Comparison of Third Quarter of 1994 with Third Quarter of 1993:
In the third quarter of 1994, revenues increased 18 percent to
$912.5 million, up from $770.4 million in the 1993 quarter.
Third quarter income from continuing operations and net income
was $45.4 million or $0.52 per share, up 18 percent on a per
share basis from both 1993's income from continuing operations of
$37.2 million or $0.44 per share, and net income of $37.6
million, also $0.44 per share. Excluding the $3.8 million or
$0.04 per share one-time net benefit in the 1993 quarter from the
1 percent increase in the U.S. corporate income tax rate (signed
into law during the 1993 third quarter but effective as of
January 1, 1993), income from continuing operations and net
income were up 30 percent on a per share basis in the quarter.
Consumer Products
The Consumer Products Group's revenues were up $18.1 million or 5
percent from those of the 1993 quarter. Operating income
increased $5 million or 14 percent from that of the 1993
quarter. Operating margins improved to 11.1 percent from 10.3
percent in the 1993 quarter.
Skin Care division's revenues and operating income declined $4.5
million and $2.6 million, respectively, from those of 1993's
quarter. While soap market share was up from that of last year,
reflecting consumer takeaway, actual sales volumes to
distributors were down, causing the revenue and operating
declines. Lower marketing expenses and lower raw material and
process costs partially offset the decline in revenue.
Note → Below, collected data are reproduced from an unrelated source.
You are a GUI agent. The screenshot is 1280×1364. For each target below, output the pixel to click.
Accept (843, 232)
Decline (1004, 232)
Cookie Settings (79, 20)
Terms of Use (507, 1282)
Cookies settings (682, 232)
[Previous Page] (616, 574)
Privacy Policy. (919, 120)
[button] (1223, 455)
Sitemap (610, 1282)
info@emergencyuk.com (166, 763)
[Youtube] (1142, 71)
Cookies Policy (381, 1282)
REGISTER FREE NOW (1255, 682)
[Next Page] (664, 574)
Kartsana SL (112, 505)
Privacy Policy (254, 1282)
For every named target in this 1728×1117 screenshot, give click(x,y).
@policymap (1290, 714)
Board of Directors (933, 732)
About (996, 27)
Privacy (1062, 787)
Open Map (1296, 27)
The Food division's revenues and operating income increased $3.7
million and $932,000 respectively, from those of the 1993
quarter. Sales of most food products except microwaveables were
up from last year's quarter, while lower meat costs also
contributed to increased operating income.
The Household division's third quarter revenues were up slightly
while operating income increased $2 million, due mostly to lower
marketing expenses and manufacturing costs.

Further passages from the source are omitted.